Its main functions may be studied under the following heads:
The Supreme Court has exclusive jurisdiction in all disputes-
between the Government of India and one or more States
between the Government of India and any State or States on the other
between two or more States. Such jurisdiction, however, does not extend to a dispute arising out of any treaty, agreement, covenant, engagement or any similar instrument which was executed before the commencement of the Constitution.
Appellate Jurisdiction in Civil Cases
An appeal to the Supreme Court lies from any judgment, decree or final orders of a High court or, a certificate from a high court concerned that the case involves a substantial question as to the interpretation of the Constitution.
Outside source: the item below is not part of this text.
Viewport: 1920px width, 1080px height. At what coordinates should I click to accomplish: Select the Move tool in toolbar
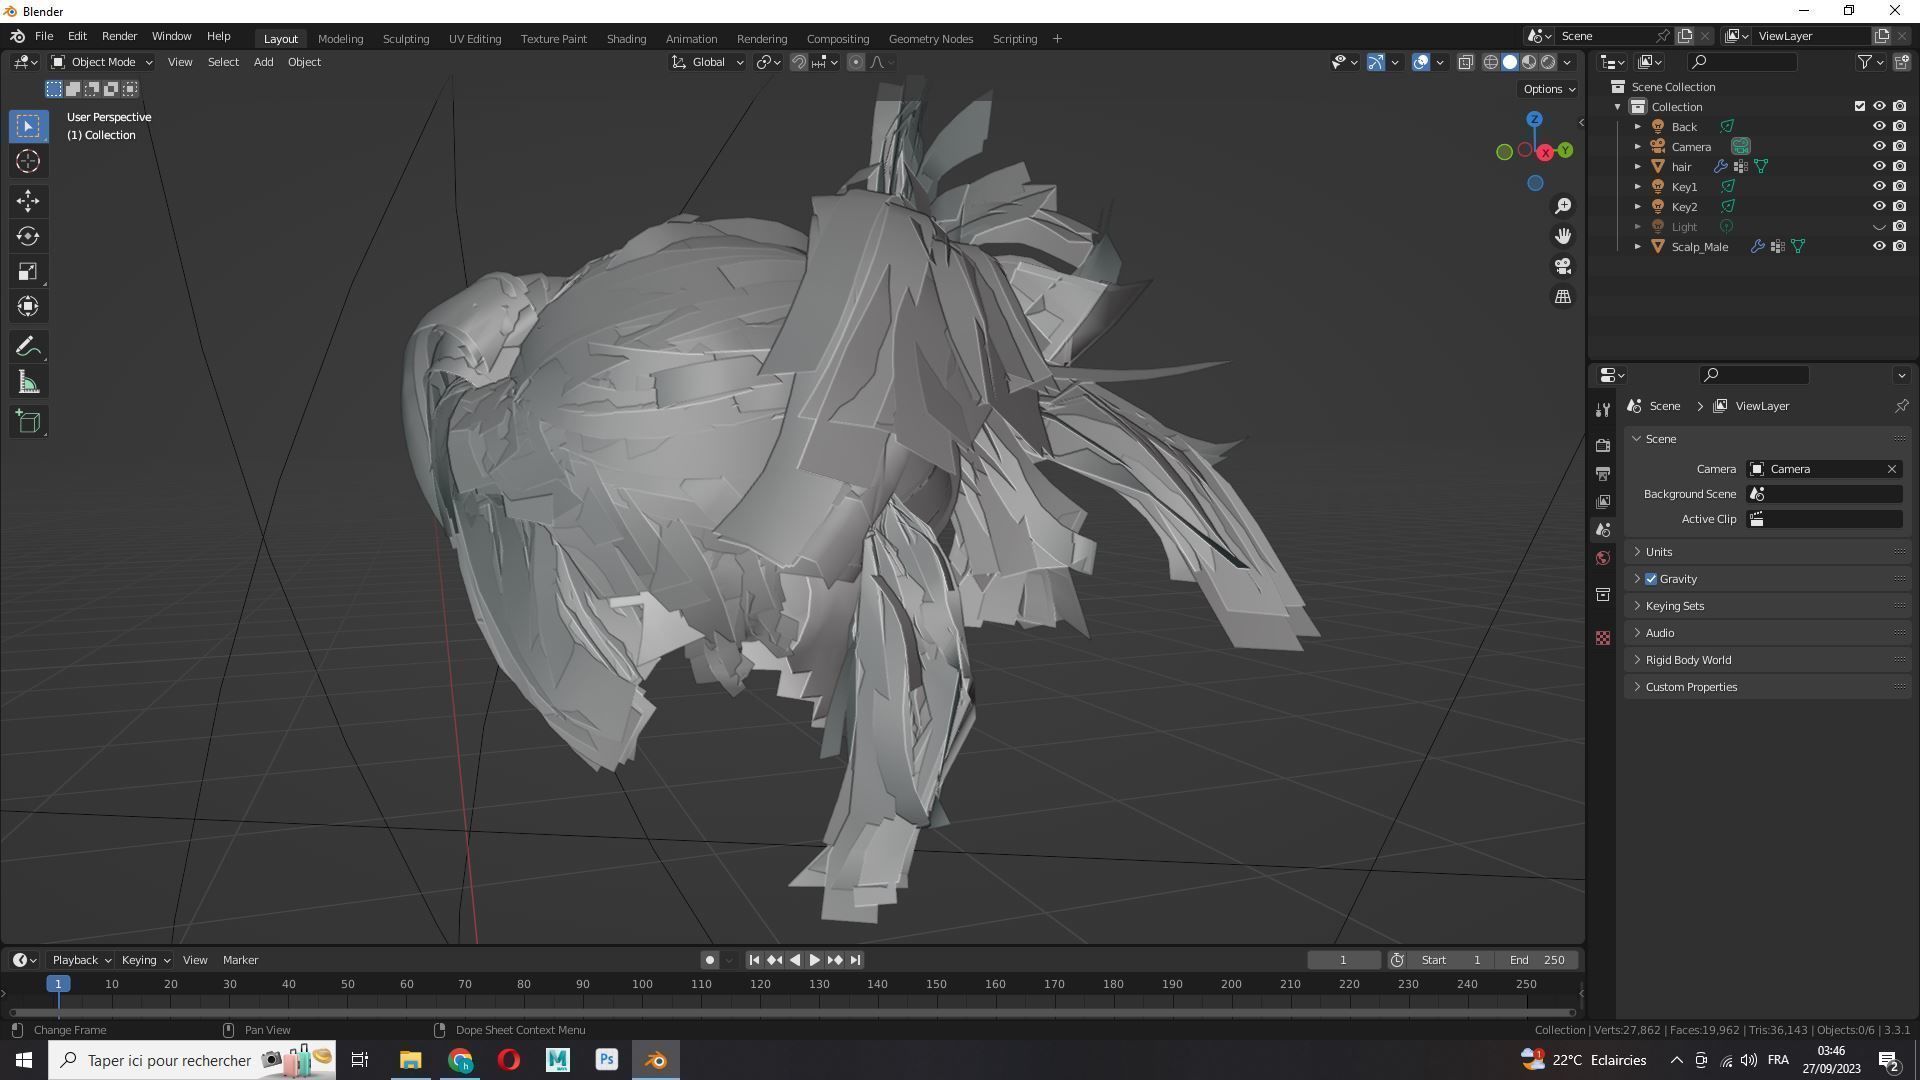28,201

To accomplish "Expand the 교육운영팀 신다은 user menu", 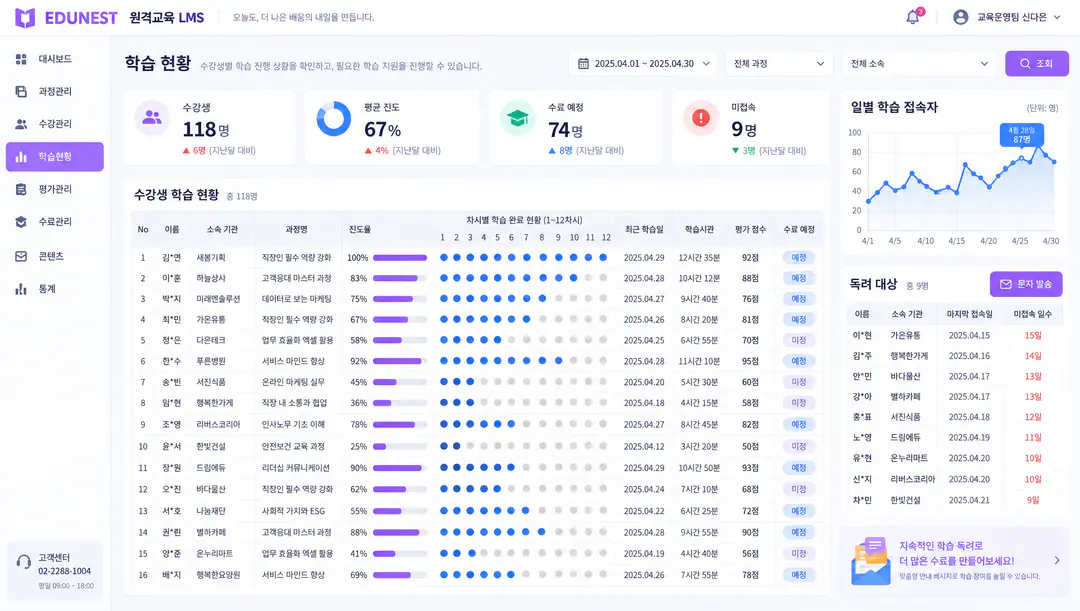I will [1008, 17].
Jurisdiction in Criminal Cases
In criminal cases an appeal lies to the Supreme Court if the High Court
has given any decree or final order in the case
has withdrawn for trial before it self any case from any court subordinate to its authority and has in such trial sentenced the accused to death; or
certifies that the case is a fit one for appeal to the Supreme Court.
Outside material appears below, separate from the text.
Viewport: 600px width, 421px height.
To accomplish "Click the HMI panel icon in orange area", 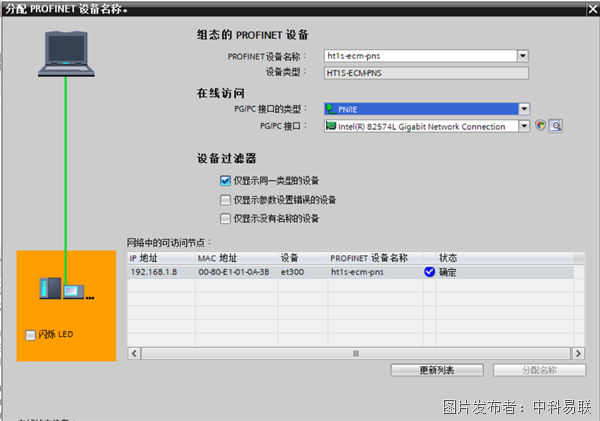I will [73, 292].
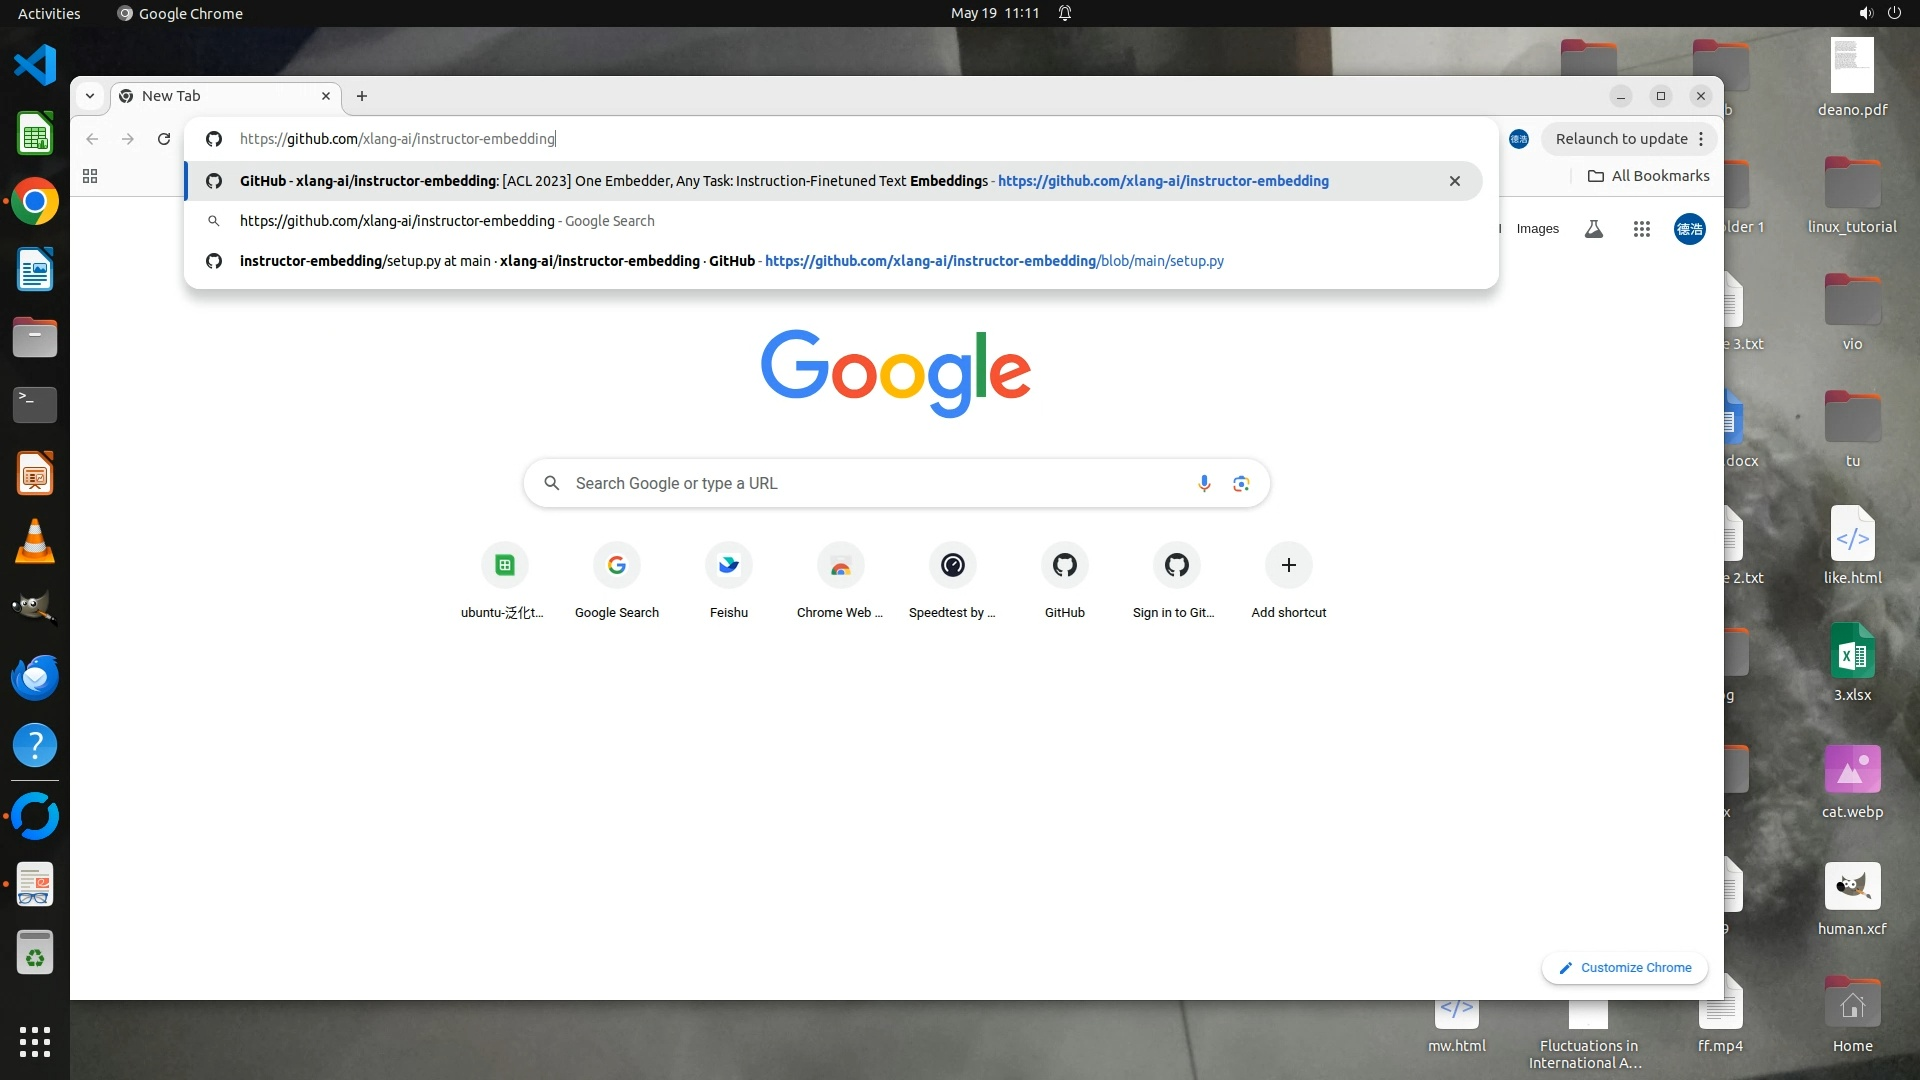Click the Search Labs flask icon

(x=1594, y=229)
The President may refer to the Supreme Court any question of law or fact of sufficient importance for its opinion. The President may also refer to the court disputes arising out of any provision of treaty, agreement, consent, engagement, etc. The opinion 80 expressed is not binding on the President.
Enforcement of Fundamental Rights
The Supreme Court has been armed with powers to issue directions or orders or writs in the nature of habeas corpus, mandamus, prohibition, quo warranto and certiorari for the enforcement of the Fundamental Rights conferred by the Constitution.
Article 138 of the Constitution provides for enlargement of the jurisdiction of the Supreme Court by Parliament with reference to any matter contained in the Union List. It has also jurisdiction on any such matter as the Government of India and the Government of any State may, by agreement, confer. But the Parliament has to give effect to this agreement by passing a law.
Power to Review
The Supreme Court has power to review any judgement or order made by it, subject to any law passed by the Parliament in this regard.
Parliament may by law confer such supplemental powers on the Supreme Courts may appear to be necessary and desirable for the due discharge of its functions. Guardian of the Constitution: It is clear from the powers and functions of the Supreme Court that it is the ultimate interpreter of the Constitution and, as such, its guardian. The authority of the Court is further reinforced by the provision that “the law declared by the Supreme Court shall be binding on all courts within the territory of India” (Art. 141). Further, in the exercise of its jurisdiction, the court is authorized to pass appropriate decrees or orders in the interests of complete justice in any case before it. Independence of Judiciary: The independence and impartiality of the Supreme Court is the corner-stone of democracy. Justice is said to be blind and this must be so, especially in a democracy which professes all its citizens to be equal before law.
Our Constitution ensures the independence of the Judiciary through the following measures:
Though appointed by the President a judge of the Supreme Court can only be removed a fter an address of each House of Parliament supported by a majority of the total membership of that House and by a majority of not less than ⅔ of the members present and voting and presented to the President on the ground of proved misbehaviour or incapacity.
The salary and the conditions of service of a judge of the Supreme Court cannot be varied to his disadvantage after his appointment.
After retirement, a judge of the Supreme Court cannot plead or act in any other Court or before any authority within the territory of India.
The salaries. Etc. of the judges and administrative expenses of the Supreme Court are chargeable on the Consolidated Fund of India and are, therefore, not votable.